WHAT IS ASKED: Rewrite the lines of all the items below as a numbered list. Drop any blank lines and leave the pictures out.

EXERCISE INPUTS:
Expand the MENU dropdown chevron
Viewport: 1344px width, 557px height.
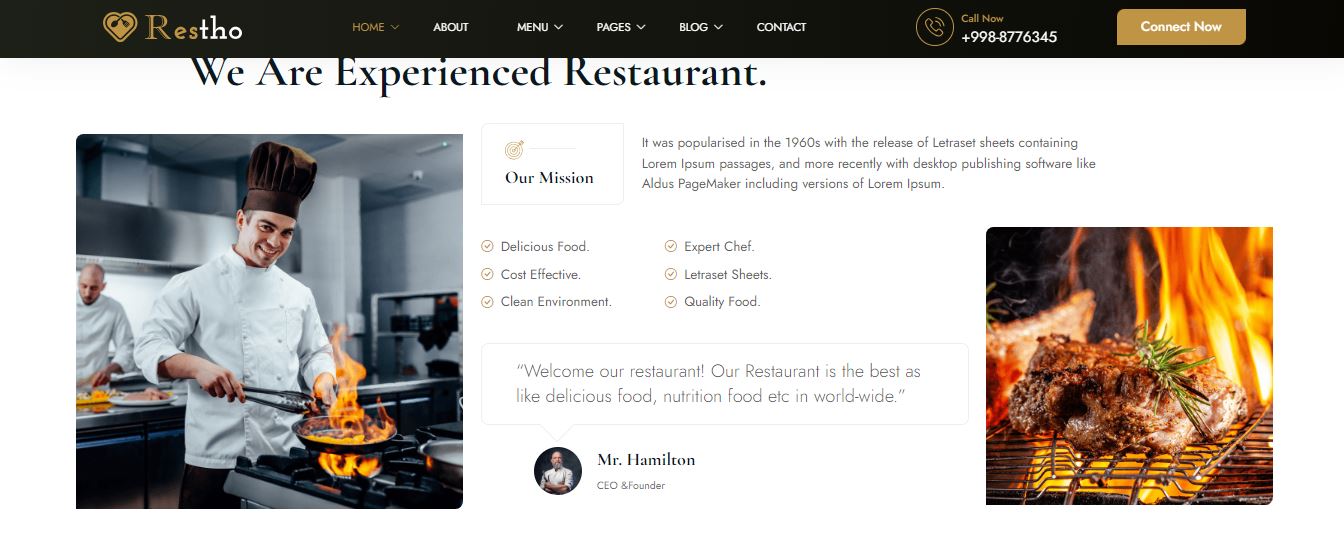pyautogui.click(x=558, y=27)
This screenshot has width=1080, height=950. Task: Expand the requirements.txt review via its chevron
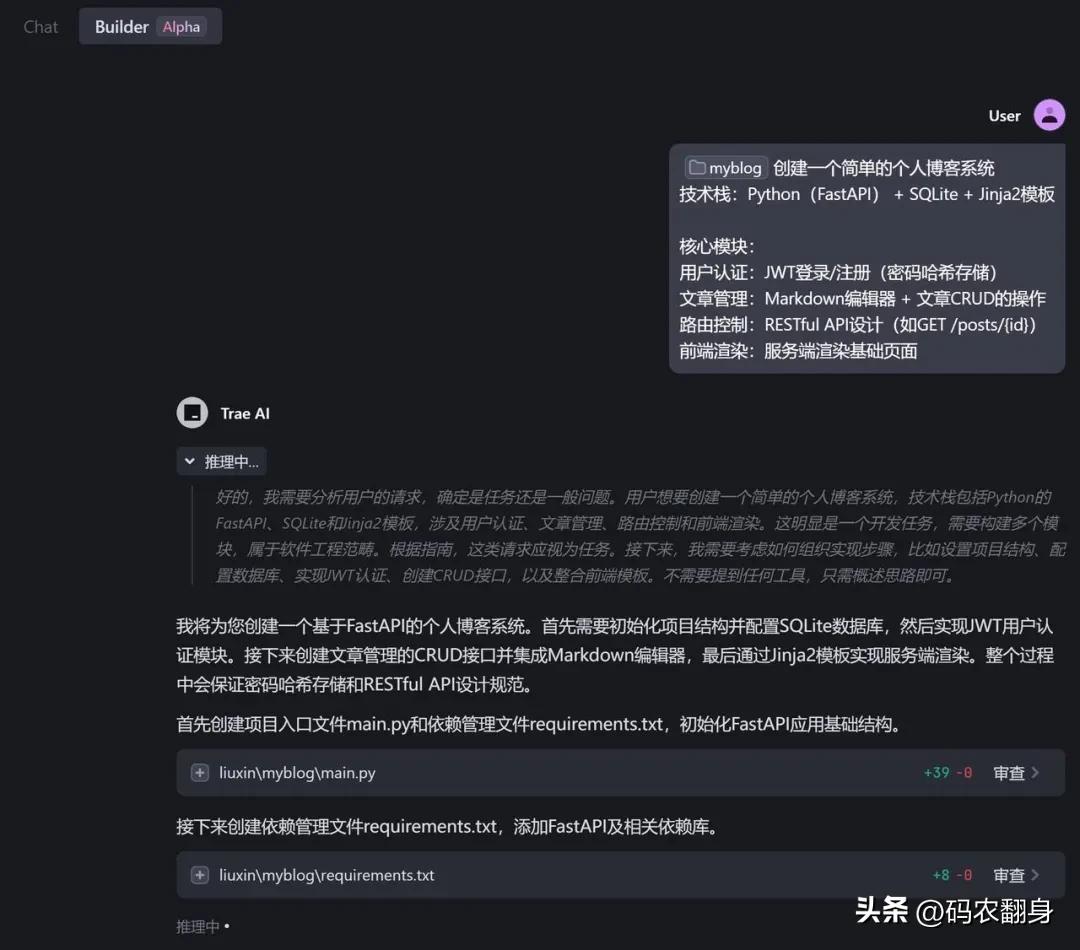point(1036,874)
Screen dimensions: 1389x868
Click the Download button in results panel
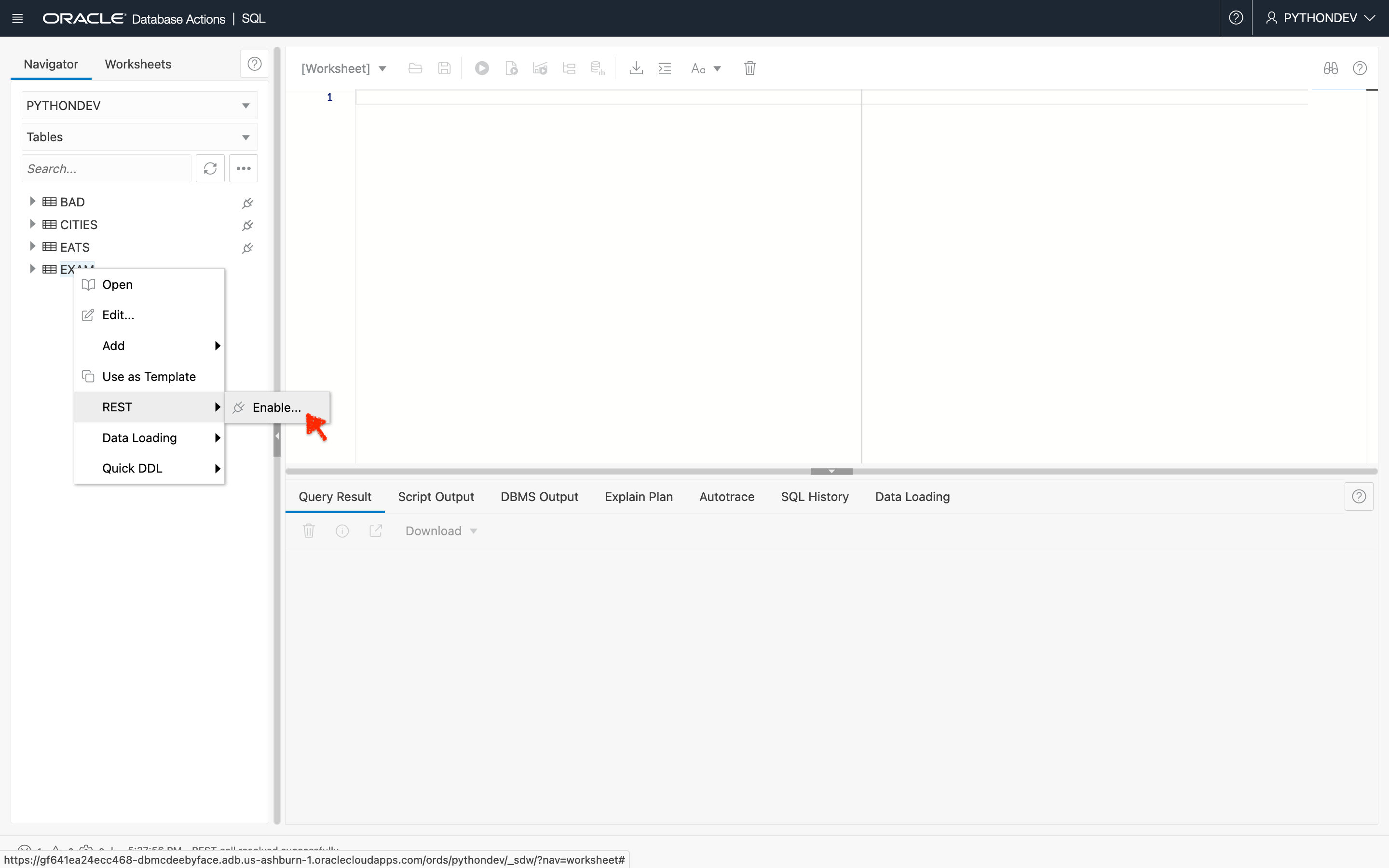point(433,531)
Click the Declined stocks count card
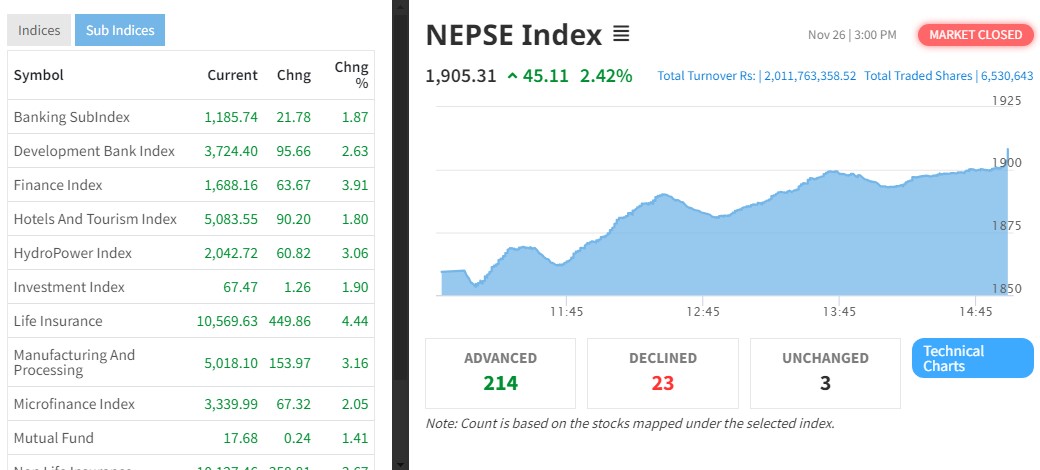The image size is (1040, 470). pos(662,372)
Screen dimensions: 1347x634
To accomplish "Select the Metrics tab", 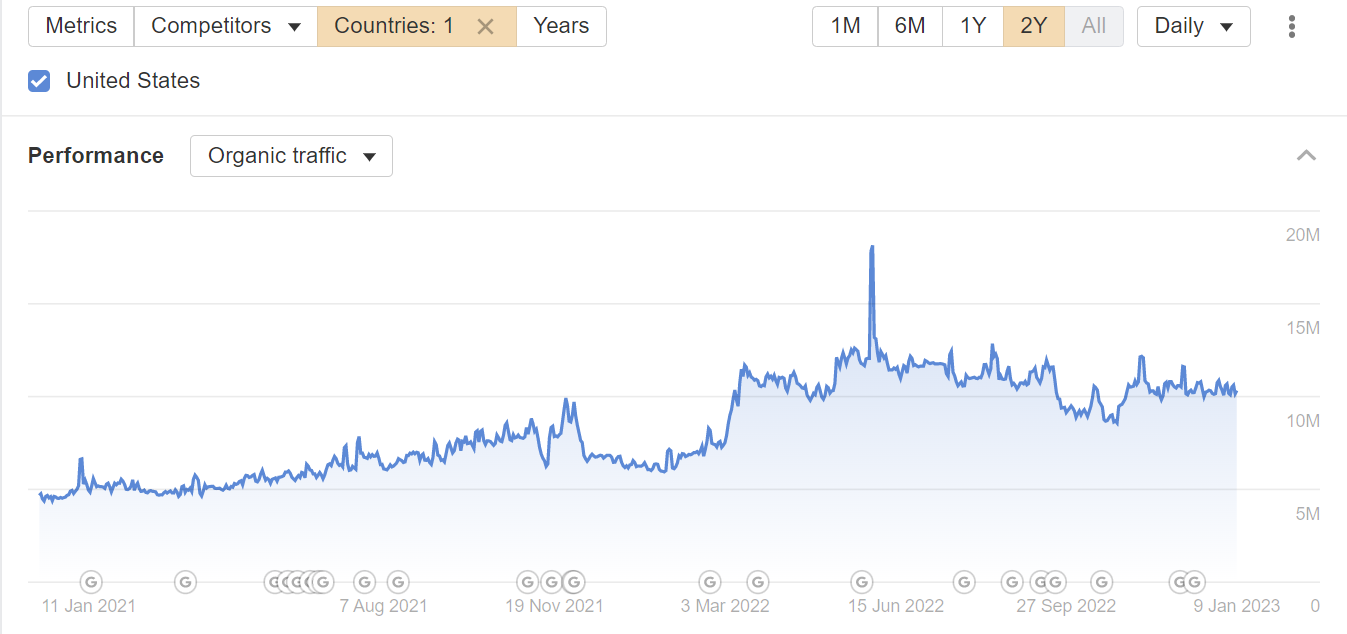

COMPLETE OUTPUT:
1. Expand the MENU dropdown chevron
2. Viewport: 1344px width, 557px height.
3. pyautogui.click(x=558, y=27)
4. This screenshot has width=1080, height=950. Task: Expand the requirements.txt review via its chevron
5. point(1036,874)
6. Screen dimensions: 1389x868
7. Click the Download button in results panel
8. point(433,531)
9. Click the Declined stocks count card
10. The image size is (1040, 470). pos(662,372)
11. Screen dimensions: 1347x634
12. To accomplish "Select the Metrics tab", 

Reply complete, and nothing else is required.